Jenkins’ crimes in November 2006 ended Ms Owens’ career with Dyfed-Powys Police, which she joined in 1990, and caused her alienation from friends, family and colleagues.

Now 54, the mother-of-three’s ordeal has been made into a six-part podcast series called Stolen Hearts.

Reflecting fifteen years later, she said: ‘I was a police sergeant. I did not think I’d ever start talking with an armed robber. What are the chances of that?

‘When it happened it was like a bomb went off, destroying everything I’d ever known.


‘I lost my two daughters for a number of years, my parents, I no longer speak to my brother. I was very much on my own.’

‘Talking about it still brings tears to my eyes because I will never be able to fully shake the devastation it caused to my life,’ she added.

Ms Owens says she was totally unaware of Jenkins’ double life, but was tainted by the belief that people thought she had known.
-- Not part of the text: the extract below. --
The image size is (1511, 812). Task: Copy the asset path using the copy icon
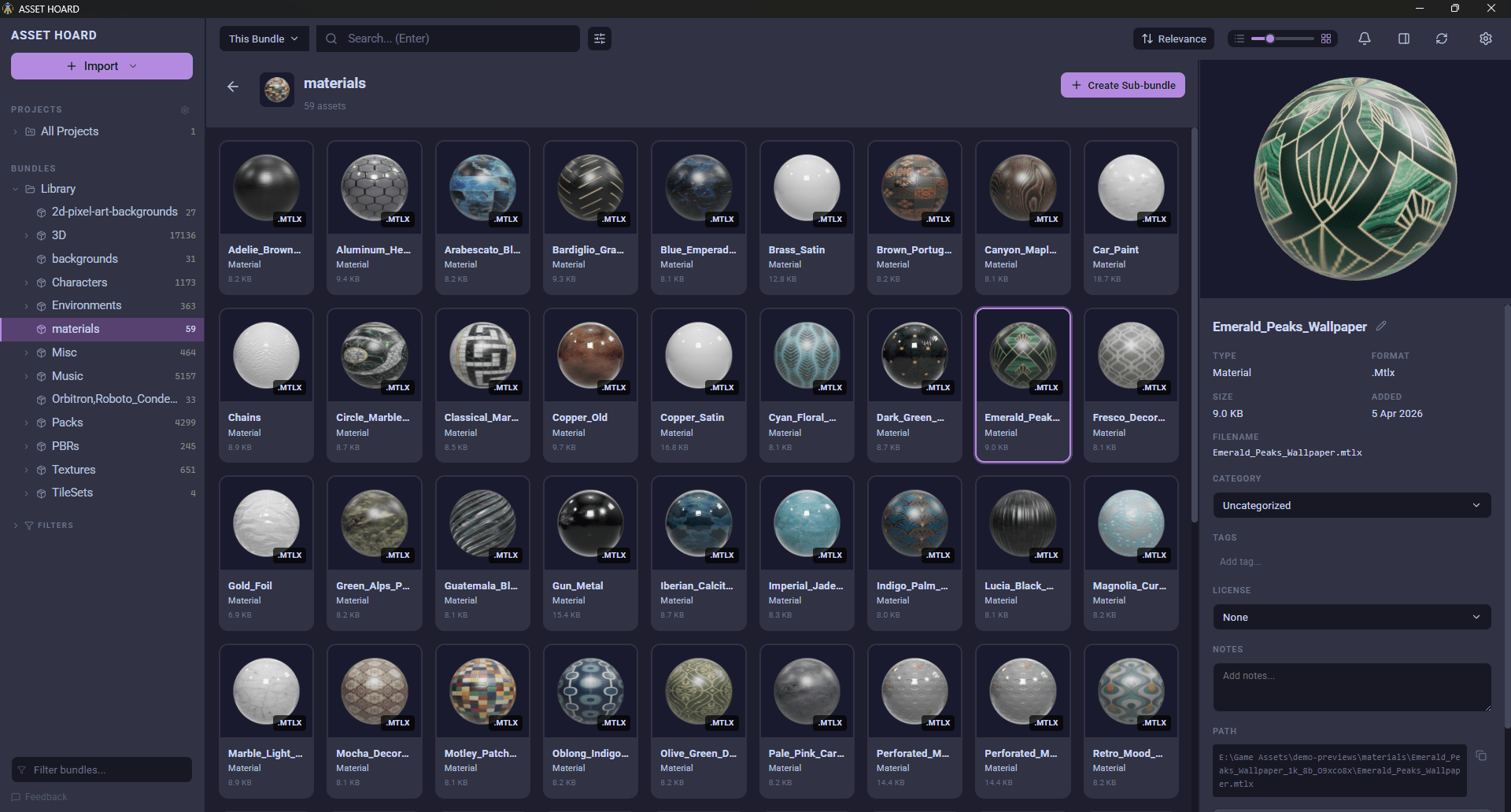coord(1482,755)
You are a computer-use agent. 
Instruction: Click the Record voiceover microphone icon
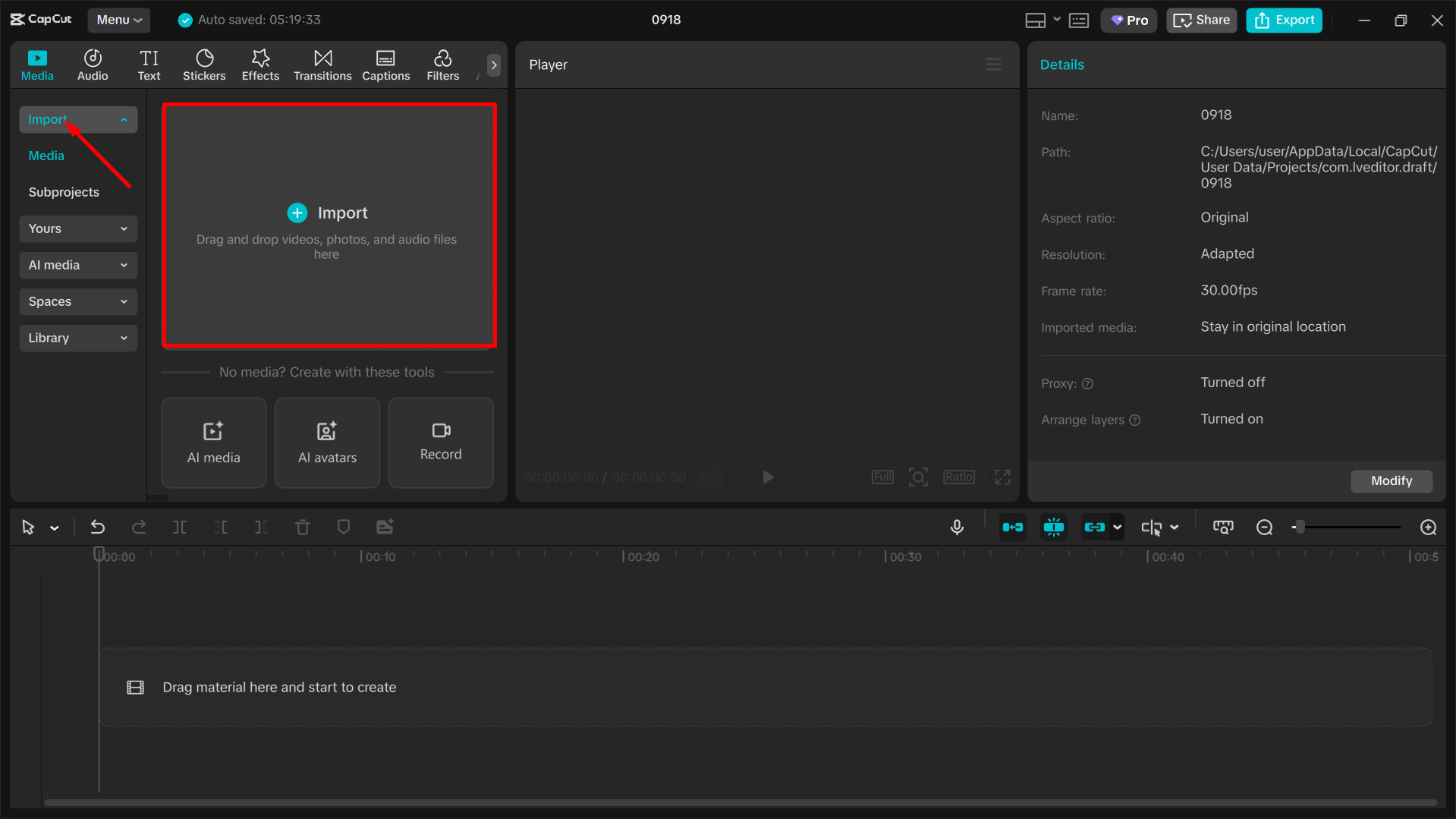[957, 527]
She said: ‘Everything seemed to add up to what he said he was, a successful businessman.’

Detectives interviewed her about her knowledge of Jenkins’ crimes and she was put under investigation by professional standards.

She said: ‘It was a huge shock, I was 16 weeks pregnant, and my whole life had been turned upside down. There was no consideration at all for that.

‘Every time I was interviewed by Dyfed-Powys it would be by men, often two or three senior officers at the same time. It was like a gang approach, and I was vulnerable.

‘They told me I should have known because the names of two of his shower gels were Beat the Filth and It’s a Stick Up. I mean I just thought it was clever marketing.’

In late 2008 she was ‘required to resign’. Ms Owens said she visited Jenkins in prison but never got the answers she wanted from him.

Alongside writing and running her own property management company, she is deputy mayor of Haverfordwest and is due to become mayor in April.

She said: ‘It’s been a long road to recovery, but I don’t blame myself any more.

‘The police said I was lacking in honesty and integrity – and that really cut deep because it’s not true at all.

‘Now I’m going to be mayor of the town and that feels like a small victory.’

She now lives with her son Frankie and her husband Rod, who she met in 2012 on the day Wales won the rugby Six Nations Grand Slam.

‘I could have turned around and said that’s it, I’m not getting involved with men ever again. I don’t trust them. But that’s not me,’ she said.

‘There are nice men, women, whatever gender, out there looking for love and it’s so easy to listen to bad stories as opposed to the positive and the good ones.’